My husband loves my latest post. I am so happy to hear that. He loves the rhymes, especially the part about “Mike”! Now that’s the kind of review I can always go for! Soon I think I will start writing more again.

To me this goes to show that, contrary to some writing advice, what friends and family say about a writer’s work DOES matter. When my husband likes my work, it means the world to me!

If you’ve ever done any writing – with the idea of being published – then you will quickly come to realize that writing can’t be done in a vacuum. Every writer needs support from someone, preferably those closest to them. Even non-writers need support. We like to feel like we are heard.
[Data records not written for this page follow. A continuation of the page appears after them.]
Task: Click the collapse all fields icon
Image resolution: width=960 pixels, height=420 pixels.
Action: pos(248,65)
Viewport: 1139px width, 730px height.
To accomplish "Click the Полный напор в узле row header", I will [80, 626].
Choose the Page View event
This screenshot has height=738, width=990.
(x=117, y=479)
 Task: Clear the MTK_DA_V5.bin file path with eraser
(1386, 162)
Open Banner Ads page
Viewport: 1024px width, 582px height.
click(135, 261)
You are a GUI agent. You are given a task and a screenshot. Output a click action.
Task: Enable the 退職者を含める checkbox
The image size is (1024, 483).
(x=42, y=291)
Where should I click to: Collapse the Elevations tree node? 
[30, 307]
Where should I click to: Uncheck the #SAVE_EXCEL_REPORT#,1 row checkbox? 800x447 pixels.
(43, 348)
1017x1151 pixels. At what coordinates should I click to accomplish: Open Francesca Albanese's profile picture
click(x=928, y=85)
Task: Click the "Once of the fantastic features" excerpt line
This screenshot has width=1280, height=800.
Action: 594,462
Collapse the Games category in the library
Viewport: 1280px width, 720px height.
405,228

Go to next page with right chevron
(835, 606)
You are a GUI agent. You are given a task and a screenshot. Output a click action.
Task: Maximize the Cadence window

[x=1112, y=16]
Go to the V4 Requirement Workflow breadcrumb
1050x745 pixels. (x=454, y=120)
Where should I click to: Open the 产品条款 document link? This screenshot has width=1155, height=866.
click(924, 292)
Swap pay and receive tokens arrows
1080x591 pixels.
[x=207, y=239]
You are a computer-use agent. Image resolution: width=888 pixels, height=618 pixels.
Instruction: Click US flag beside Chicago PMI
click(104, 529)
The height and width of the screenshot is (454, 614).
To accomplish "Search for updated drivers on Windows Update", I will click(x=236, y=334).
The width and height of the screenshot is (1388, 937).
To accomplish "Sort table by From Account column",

So when someone shares an idea with you, even if it’s off the wall, taking the time to listen and encourage them can work wonders.

True, that doesn’t translate into automatic success. But it can encourage a person not to give up, that with excellent coaching and perseverance the battle can be won. If you want to do well as an author, then share your work with someone. Put it out there. See what works.

If you keep going, you will get somewhere. But don’t forget to pray, because God is our greatest source of encouragement. Jesus said in John chapter 15 that “Without Me, you can do nothing.” He also told his followers to love one another, and encouragement is a form of love.

Readers feel free to weigh in. When your spouse (or other family member) believes in your writing, does it or does it not inspire you to persevere?